Since completing his PhD with Oxford University late last year and returning to Australia, Thompson has racked up a slew of credits. He was one of 12 young artists selected to work alongside Marina Abramovic in a Kaldor Art Project in Sydney, and his work is currently in 24 Frames Per Second, an exhibition of contemporary art and dance at Carriageworks in Sydney. Coming up, he has been selected for the Asia Pacific Triennial at the Queensland Art Gallery in November and he'll exhibit with the Koorie Heritage Trust in Melbourne's Federation Square in August.

Reid says he has witnessed this kind of surge of interest in an artist's work before but says it doesn't happen very often. "The oh-my-god effect is much rarer than you think," he says.
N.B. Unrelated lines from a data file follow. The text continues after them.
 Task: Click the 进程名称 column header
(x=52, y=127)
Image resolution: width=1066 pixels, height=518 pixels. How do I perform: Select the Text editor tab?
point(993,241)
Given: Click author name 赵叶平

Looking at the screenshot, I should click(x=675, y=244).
He began offering work from Thompson's latest series Imperial Relic two weeks ago, following on from its first outing in Melbourne during the Human Rights Arts and Film Festival in May. It includes a video and four photographs of Thompson in elaborate costumes, all in small editions with prices between $7700 and $11,000. The three acquisitions will all go to Australian museums.
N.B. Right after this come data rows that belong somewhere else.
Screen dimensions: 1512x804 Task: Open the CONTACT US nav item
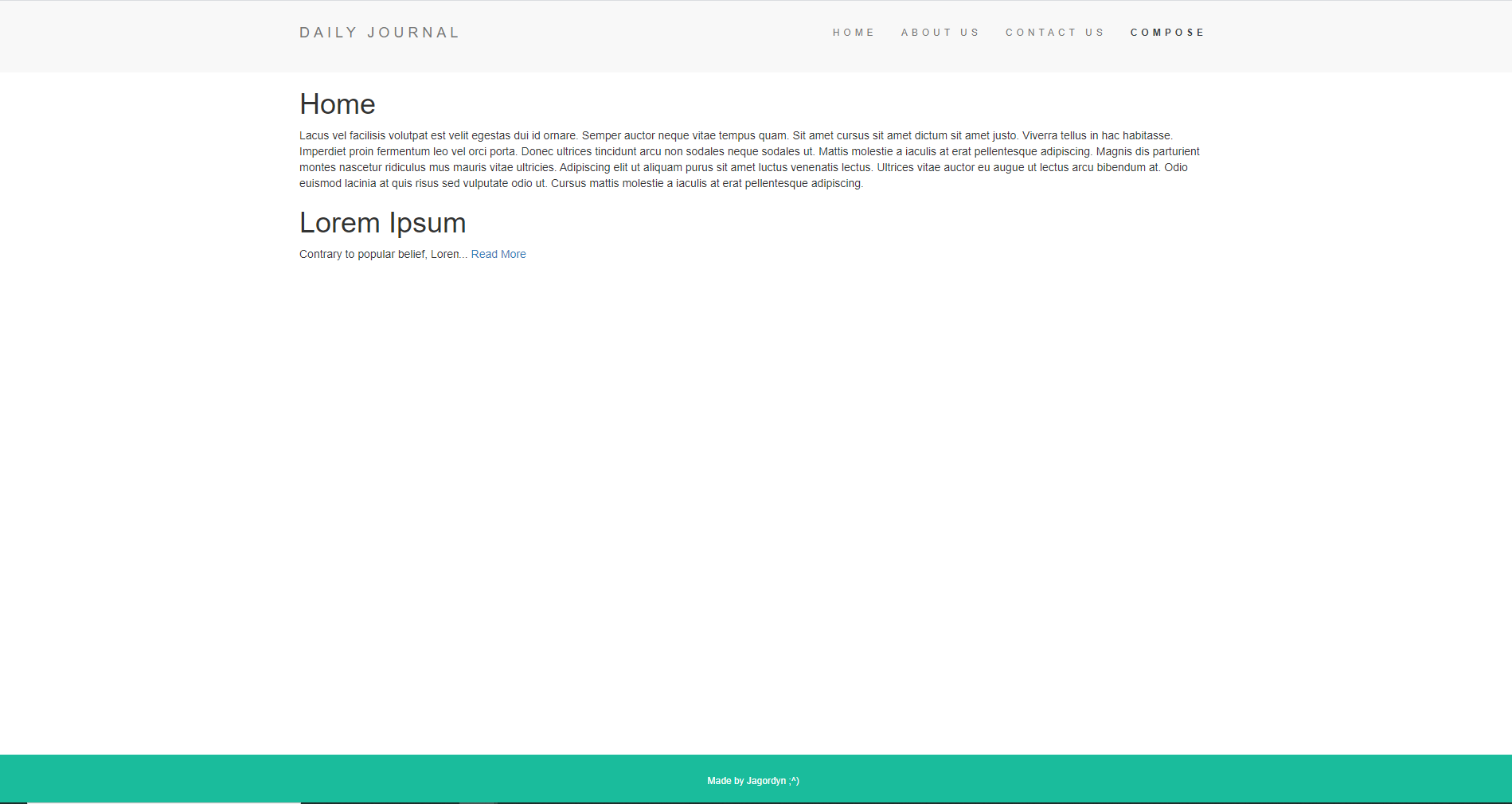(x=1054, y=33)
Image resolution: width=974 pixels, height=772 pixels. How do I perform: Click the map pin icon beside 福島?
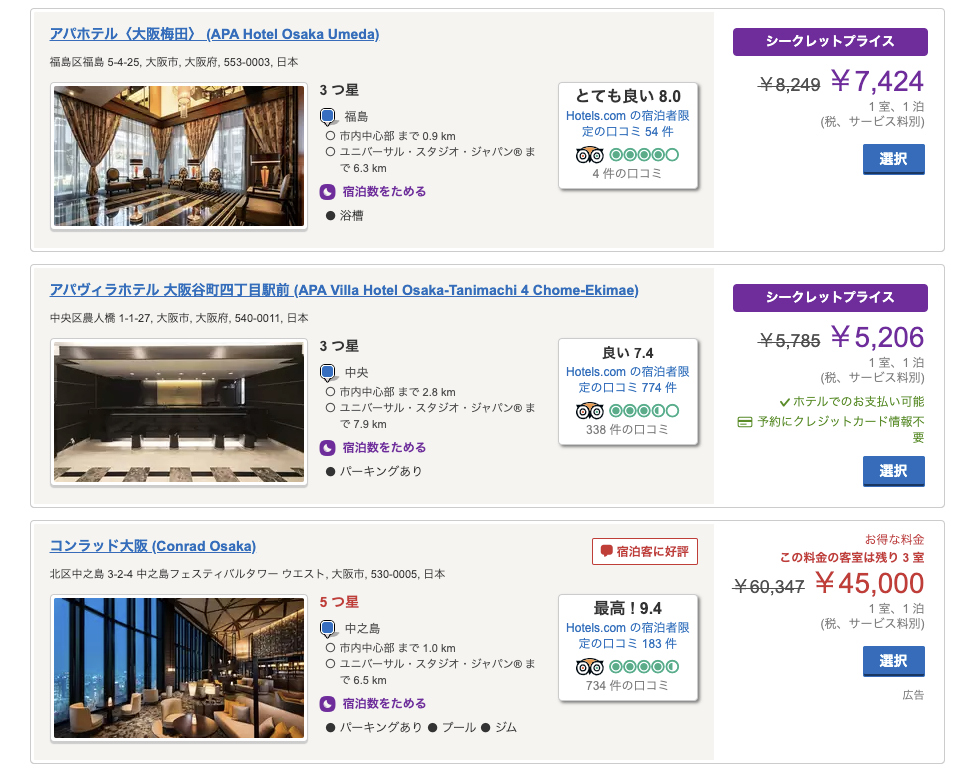point(328,117)
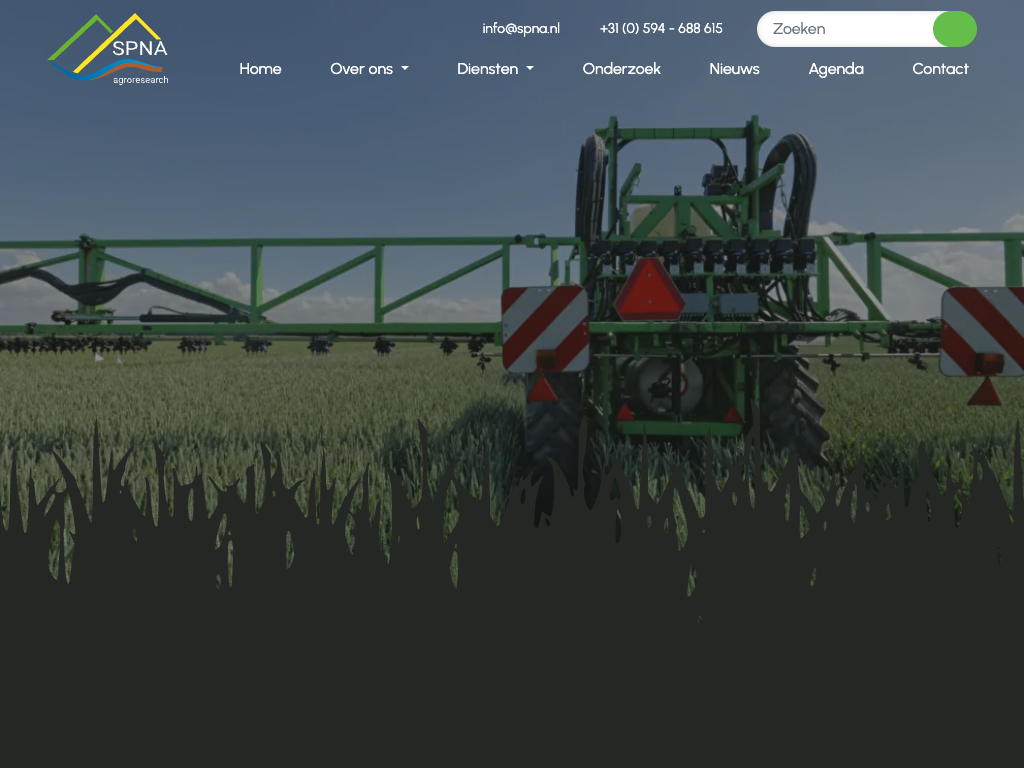Click the left red-white striped warning board
The width and height of the screenshot is (1024, 768).
coord(545,327)
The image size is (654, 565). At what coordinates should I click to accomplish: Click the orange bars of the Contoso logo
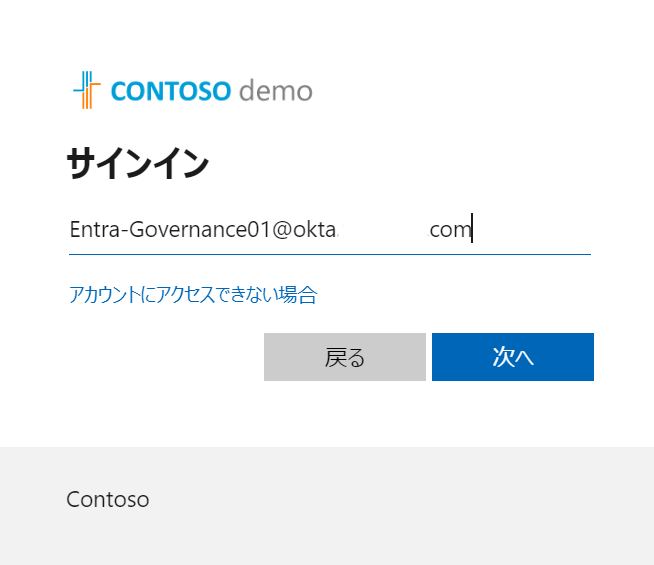(88, 97)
While photography has traditionally been seen as an affordable entry point into art collecting, Reid says today's buyers and museum curators connect with the diversity of Thompson's practice – which has also included video, performance, soundscapes and sculpture. "You know you're buying into a richer experience, [the works are] part of a bigger scape," he says.

He says this interdisciplinary approach has put Thompson "in the very spot where contemporary art is in fact heading," giving his work greater currency at home and internationally.

It's a trend that other dealers are also witnessing. Bronwyn Rennex, who runs the photography gallery Stills in Sydney, says photography had a high point in the mid-2000s, marked by floods of works by artists like Tracey Moffatt onto the secondary market. Since then, buyers have moved away from medium-specific approaches to collecting, largely in response to artists themselves and the growing popularity of multidisciplinary and conceptually-driven practices. "Because artists are working that way, collectors have responded and they're collecting that way as well," she says.

It's something she's seen with emerging artists in her stable, such as Kawita Vatanajyankur, who produces videos of performances, and Justine Varga, who makes images more akin to abstract painting. The three works by Varga in Stills' current group exhibition, all in editions of 5 with prices starting at $2,200, are now almost sold out. Rennex is also fielding institutional interest for another emerging artist she has recently begun working with, James Tylor.

But there are other reasons contributing to Thompson's steady climb, including the fact he has now spent close to a decade living and working overseas: in The Netherlands, on campus at Oxford, and also London.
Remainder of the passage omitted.